By Babajide Komolafe
In spite of the challenge of a difficult operating environment, major companies listed on the Nigeria Stock Exchange have continued to post improved financial performances. In response to these performances, market capitalisation rose further to reach a post crisis peak of N35.225 trillion last Friday.
But the market is still far below its potential level. Much of its potential is held captive by the difficult operating environment of listed companies, which constrain their performance and profitability. Realising this connection, the Nigeria Stock Exchange commenced moves to partner with1 the Ministry of Industry, Trade and Investment, to ensure that the on-going efforts of the ministry to attract foreign investment into the country through the various initiatives to liberate the business environment enhance the capitalisation of the Exchange.
In this regard, the NSE hosted the Minister of Trade, Industry and Investment, Dr. Olusegun Aganga at the NSE CEO Dinner held for the Industrial Sector recently. The Minister said that the Ministry is aware of the influence of the operating environment on the stock market, and it is addressing this through efforts to make the country both conducive for businesses and attractive for foreign investment.
According to Aganga, various policies of government would make the operating environment conduce for companies to do well and list on the NSE, while listed ones would declare better results and pay better dividends.
He said these efforts are packaged under its Investment Climate Reforms Programme, which is aimed at attracting and sustaining local and foreign direct investments and also improving the country’s business environment.
He said “one of our strategies is to create the right enabling environment for businesses to thrive while the second strategy is sharing the good news across the world thus making it easier for investments to flow into the country.
“In terms of creating the right environment, we have commenced an Investment Climate Reform Programme which we are working close with the World Bank and DFID. We have the policy framework for investment which covers seven policy areas. We are working with the OECD on that. Also, we have reviewed all the relevant laws governing investments in the country and the process of amending them.
“In addition to these, we have set up a National Competitiveness Council which is driven by the private sector. The idea is for the private sector to drive the competitiveness of the country. Today, I must tell you that the Nigerian story is a beautiful story to tell: to tell the rest of the world that Nigeria has been growing at an average of about 7.4 per cent for the past 10 to 14 years; to tell the world that the debt to GDP ratio of Nigeria is less than 20 per cent when you compare that average to Europe which is more than 80 per cent.”
One of the highlights of these initiatives is the 24 hours business registration introduced by the Corporate Affairs Corporation, CAC, which is one of the parastatals under the Ministry. According to a recent report titled “Statistics For New Registration Services For Abuja and Lagos Offices”, which was released by the Ministry of Trade and Investment, in Abuja, recently, the total number of new companies registered within 24 hours since the commencement of its 24-hour start-to finish business registration initiative, has hit 10,723.

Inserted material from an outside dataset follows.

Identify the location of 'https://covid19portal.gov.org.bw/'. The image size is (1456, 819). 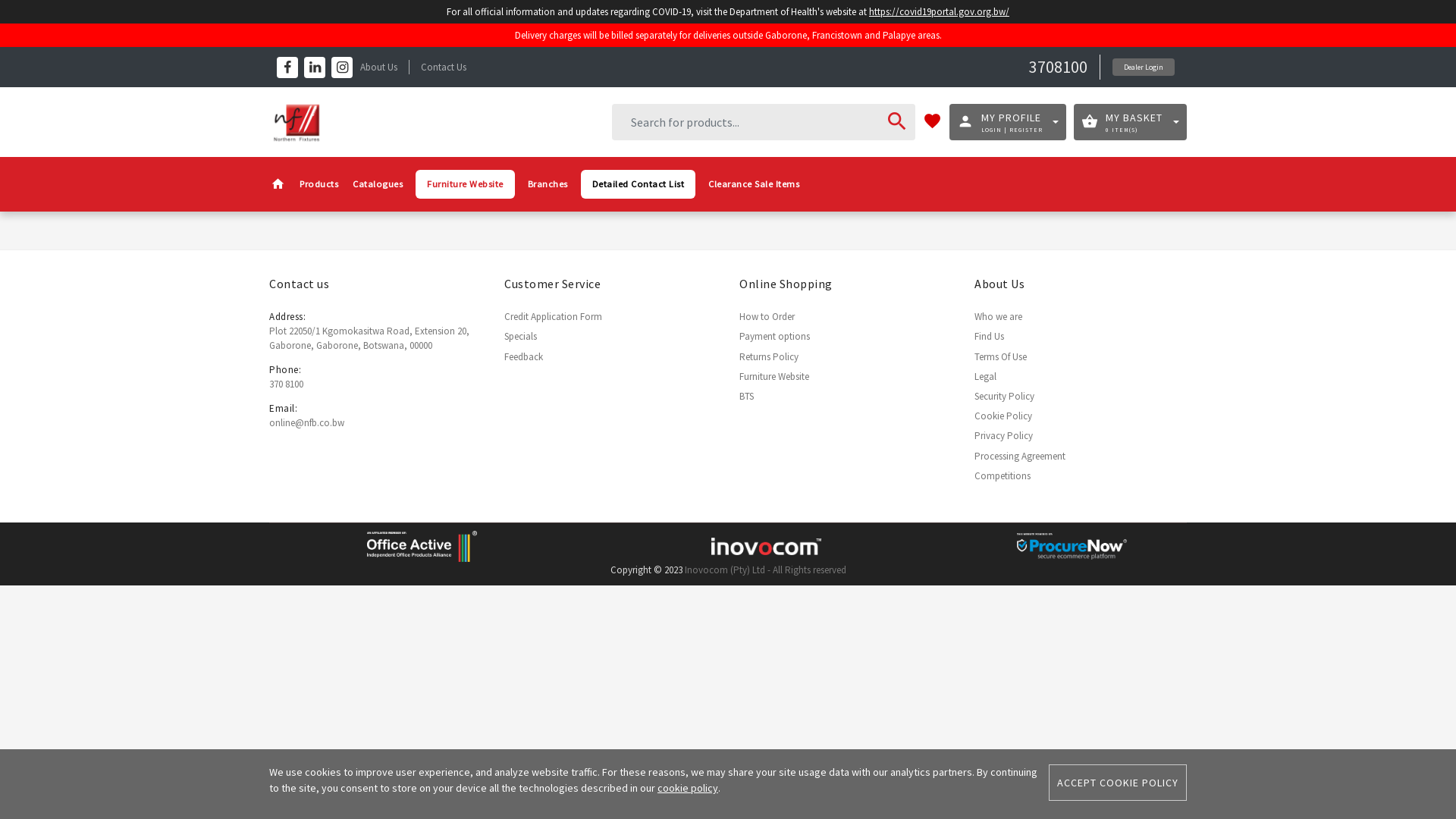
(952, 11).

In its efforts to expand the 24 hour business registration to its other offices across the country, and ensure achievement of its objectives, The Chairman of CAC, Funsho Lawal led the new board to the NSE recently. During the visit, he said the CAC is forging new relations with NSE with the aim of facilitating access to companies and registration of new ones.
Hopefully for capital market operators, these efforts to liberate the business climate in the country have started yielding result. For example, Nigeria emerged has one of the top four investment destination in a recent survey by KPMG, one of the world’s foremost audit, financial and tax advisory firms.
According to KPMG, Nigeria’s newfound status followed the disappointing returns recorded by the BRICS, with the exception of China. KPMG noted that the poor regulatory environment, slower than expected growth prospects and disappointment returns on investment recorded by the BRICS, with the exception of China, has worked in the favour of Mexico, Indonesia, Nigeria and Turkey which have been termed the MINTs, as well as the ASEAN (Association of South East Asian Nations) region, now considered the new destinations for global capital and investors.
Similarly a report by the United Nations Conference on Trade and Development show that that Nigeria is Africa’s biggest destination for Foreign Direct Investment in 2011, with total Foreign Direct Investment inflows of $8.92 billion.
The World Investment Report 2012, subtitled “Towards a New Generation of Investment Policies”, stated that Nigeria received $8.92 billion in FDI, thereby placing it as first in Africa, while South Africa was ranked next with total FDI inflows of $5.81 billion.
The above are indications of bright prospect for future growth of the stock exchange. Hopefully, the inflow of foreign investment occasioned by the efforts of the ministry would complement the on-going reforms to attract more firms into the market, especially multinational oil and telecommunication firms, to further enhance the performances of listed companies and improved returns for shareholders.